Am I getting any closer?
• Sep 20th 2007, 02:22 PM
Thomas
Bump.
• Sep 20th 2007, 02:43 PM
Plato
Quote:

Originally Posted by Thomas
Bump.

Bump, what is this bump?
$b=-12$ makes the rows dependent. What does that imply?
• Sep 20th 2007, 03:27 PM
Thomas
Quote:

Originally Posted by Plato
Bump, what is this bump?
$b=-12$ makes the rows dependent. What does that imply?

I haven't heard the term dependent when doing matrices before, so I don't know.

Could you possibly tell me how you came up with -12 so I understand?
• Sep 21st 2007, 12:38 AM
Opalg
Quote:

Originally Posted by Thomas
I got:

$A =
\begin{array}{c}\ \\ \\ \end{array}\;\begin{vmatrix}\;1 & 0 & \frac{-b}{4} & 0\;\\\;0 & 1 & \frac{-b - 36}{8} & 0\;\\\;0 & 0 & \frac{5b + 60}{8} & 0\end{vmatrix}
$

I noticed $b = -12$ would make the $\frac{5b + 60}{8} = 0$

Am I getting any closer?

Yes, you're getting very close. If b = -12 then the bottom row of that matrix becomes all zeros. The corresponding equation is 0 = 0 (which is automatically satisfied, of course), and we're left with only two genuine equations for three unknowns. So you should be able to find a nontrivial solution for them.
• Sep 21st 2007, 04:17 AM
Thomas
Okay, awesome.

When they refer to "trivial" does this just mean the only answer to the equations is 0, and "nontrivial" means the answer can involve numbers other than zero?
• Sep 21st 2007, 04:54 AM
Opalg
Quote:

Originally Posted by Thomas
When they refer to "trivial" does this just mean the only answer to the equations is 0, and "nontrivial" means the answer can involve numbers other than zero?
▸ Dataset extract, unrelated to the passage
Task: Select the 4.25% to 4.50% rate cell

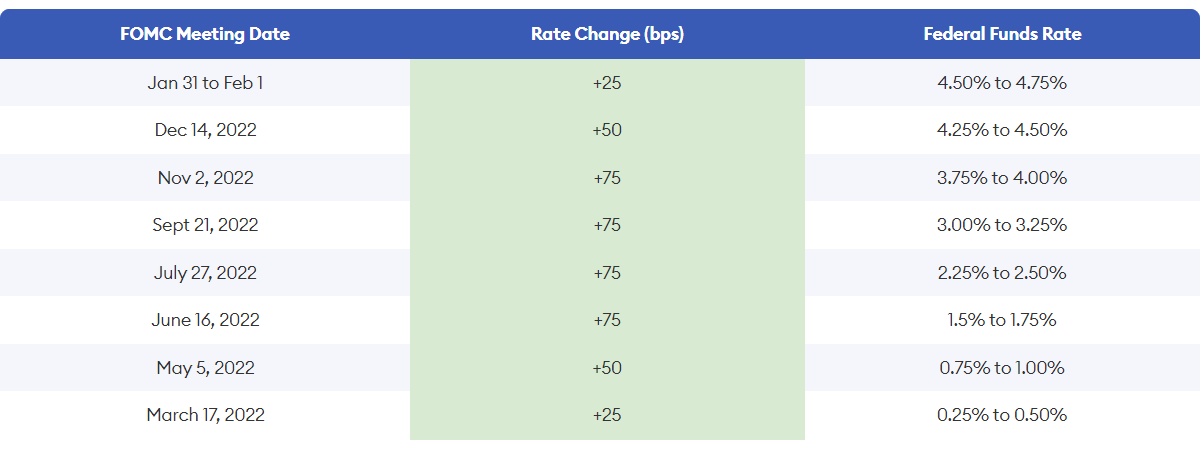Action: tap(1002, 130)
Yes. A homogeneous system of linear equations always has at least one solution, namely when all the variables are zero. That is called the "trivial" solution. Any other solution is "nontrivial" (even if some of the variables are zero, just so long as they are not all zero).
• Sep 21st 2007, 12:14 PM
Thomas
Okay, thank you for clearing that up. :)